This easy Mary Berry Cherry And Coconut Cake is made with self-raising flour, caster sugar, desiccated coconut, butter, and sweet glacé cherries. This recipe creates a wonderfully moist, classic loaf cake with a perfect, even bake. It’s the ideal cake for an afternoon tea, a bake sale, or a cozy weekend treat, and makes enough for 8 generous slices.
Jump to RecipeMary Berry Cherry And Coconut Cake Ingredients
For the Cake:
- 175g (6oz) softened butter or baking spread
- 175g (6oz) caster sugar
- 225g (8oz) self-raising flour
- 2 level teaspoons baking powder
- 50g (2oz) desiccated coconut
- 3 large eggs
- 1 tbsp milk
- 150g (5oz) glacé cherries

How To Make Mary Berry Cherry And Coconut Cake
- Preheat and prepare the tin: Preheat your oven to 180°C (160°C Fan/Gas 4). Grease and line a 2lb (900g) loaf tin with parchment paper. Leave a little paper overhanging the sides to help you lift the cake out later.

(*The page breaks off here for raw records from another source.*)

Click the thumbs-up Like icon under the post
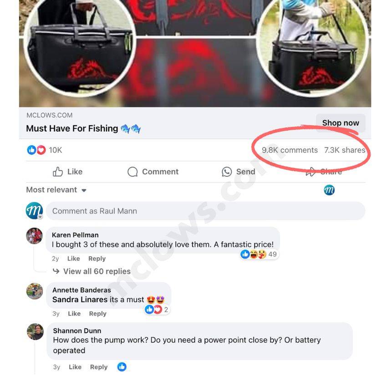This screenshot has width=387, height=387. 58,172
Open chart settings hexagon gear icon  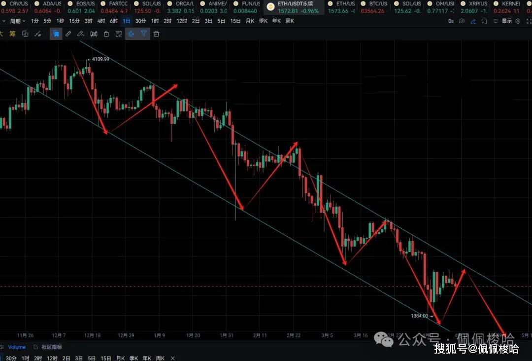coord(517,21)
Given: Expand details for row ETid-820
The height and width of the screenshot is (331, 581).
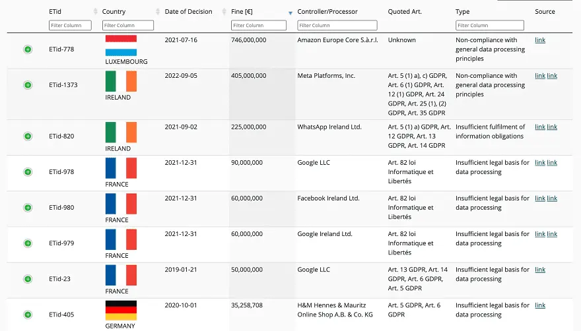Looking at the screenshot, I should pos(28,136).
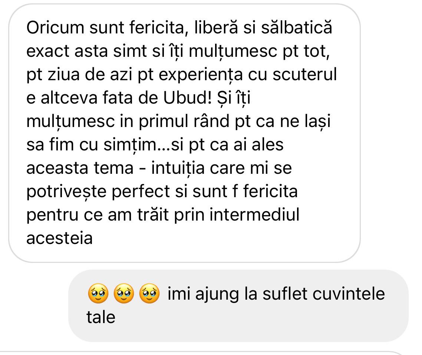
Task: Click the word "Oricum" at message start
Action: coord(56,27)
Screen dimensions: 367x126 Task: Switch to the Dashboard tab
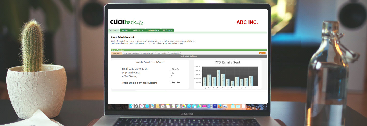(x=113, y=30)
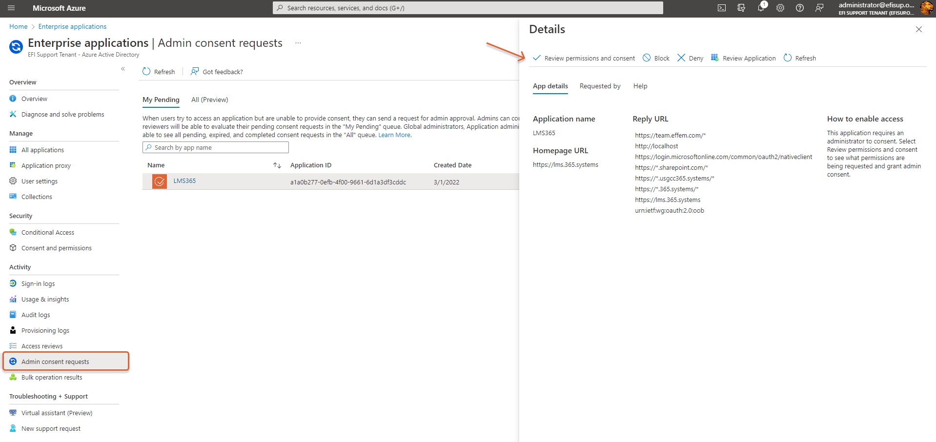Click the LMS365 application icon in the list

coord(160,181)
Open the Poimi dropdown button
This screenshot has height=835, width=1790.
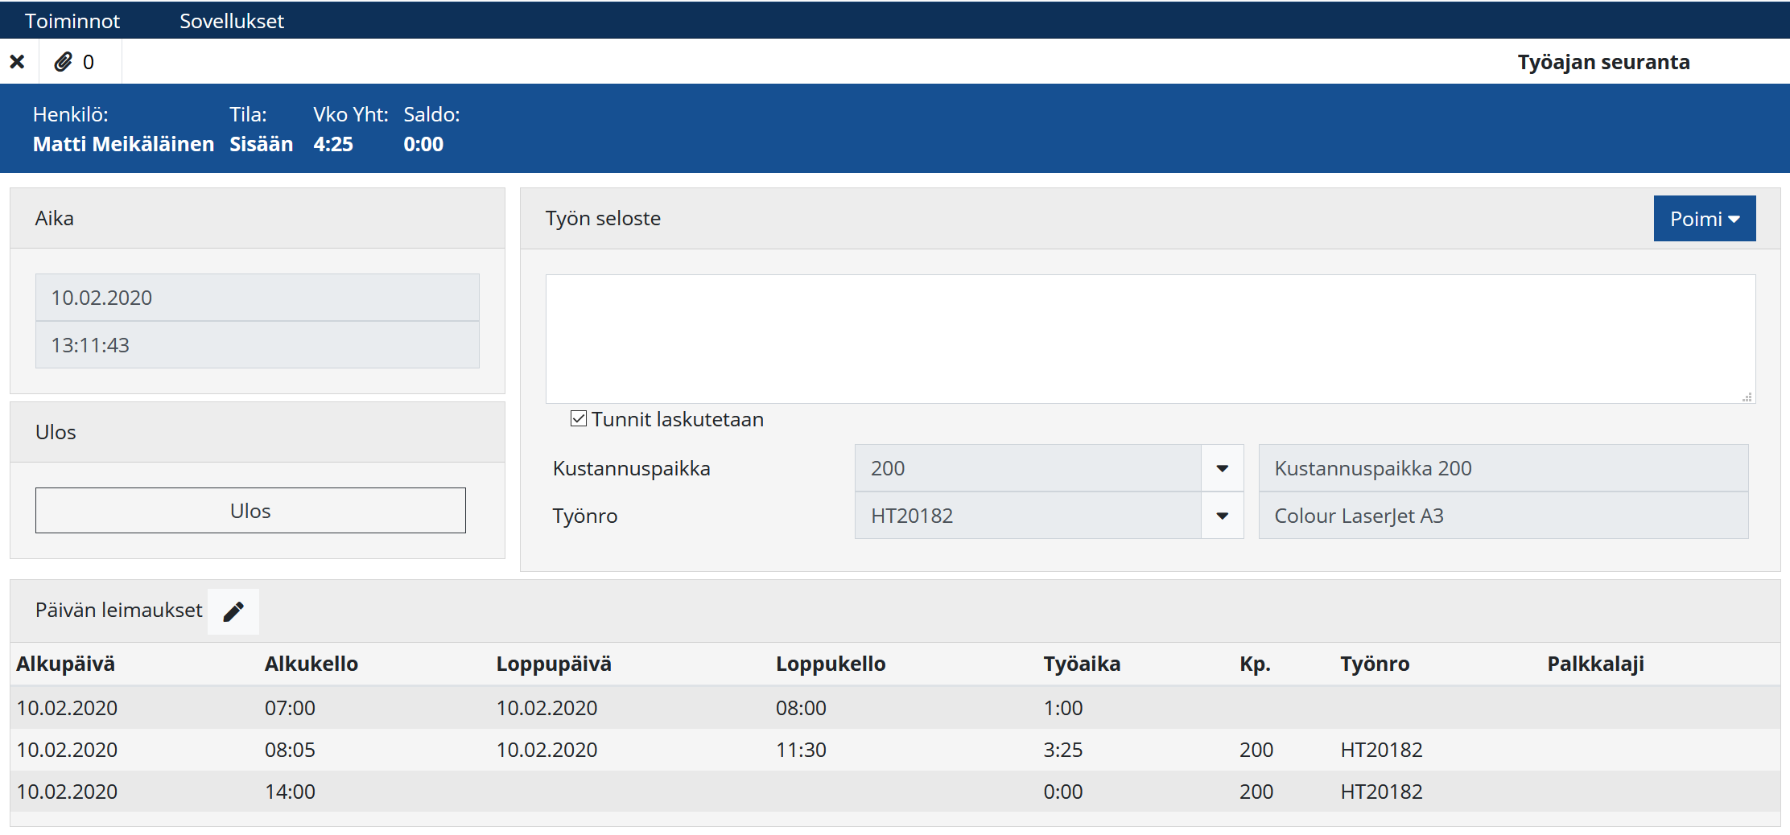(x=1704, y=219)
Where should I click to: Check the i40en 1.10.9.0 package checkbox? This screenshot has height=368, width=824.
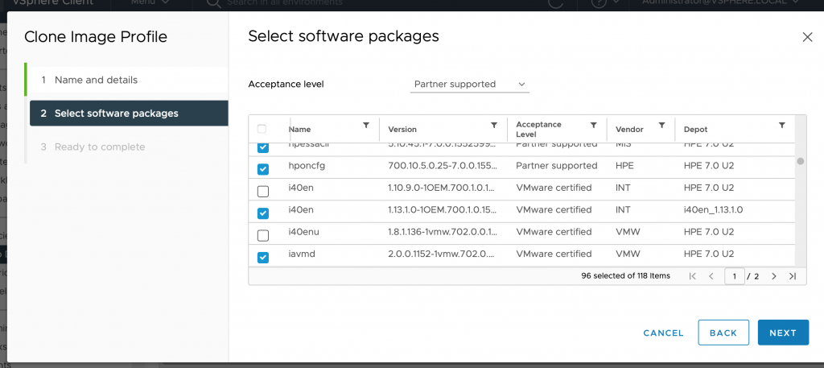click(263, 192)
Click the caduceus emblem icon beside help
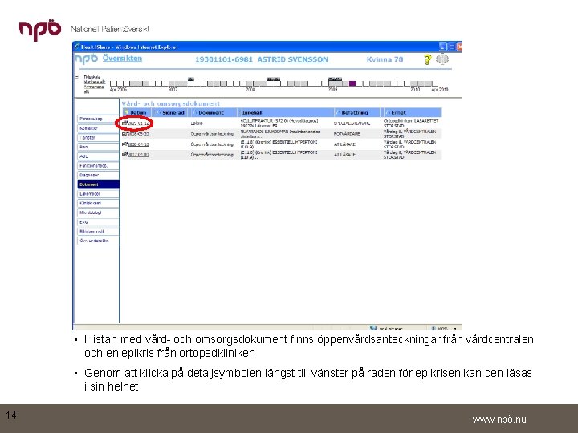The image size is (578, 433). coord(442,59)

- Prepare the cherries: This is the most important step! Rinse the glacé cherries under warm water to wash off all the sticky syrup. Dry them thoroughly on a piece of kitchen paper. Cut the cherries into quarters and place them in a small bowl with 1 tablespoon of the weighed flour. Toss to coat them completely.
- Combine the main ingredients: In a large mixing bowl, add the softened butter, caster sugar, eggs, milk, desiccated coconut, baking powder, and the rest of the self-raising flour.
- Mix the batter: Use an electric whisk to beat all the ingredients together for about 2 minutes. The batter should be smooth, thick, and fully combined. This is the “all in one” method.
- Fold in the cherries: Gently fold the flour-coated cherry pieces into the cake batter using a spatula. Try not to overmix.
- Fill the tin: Spoon the batter into your prepared loaf tin and spread it out evenly.
- Bake the cake: Bake in the center of the preheated oven for 45-50 minutes. The cake is done when it is golden brown, firm, and a skewer inserted into the center comes out clean.
- Cool the cake: Let the cake cool in the tin for 10 minutes before using the parchment paper to lift it out. Transfer it to a wire rack to cool completely before slicing.
Recipe Tips
- Stop Cherries from Sinking: The trick is to wash, dry, and quarter the cherries, then toss them in a little flour from the recipe. Washing removes the heavy syrup, and the flour coating helps the pieces “grip” the batter instead of sinking to the bottom.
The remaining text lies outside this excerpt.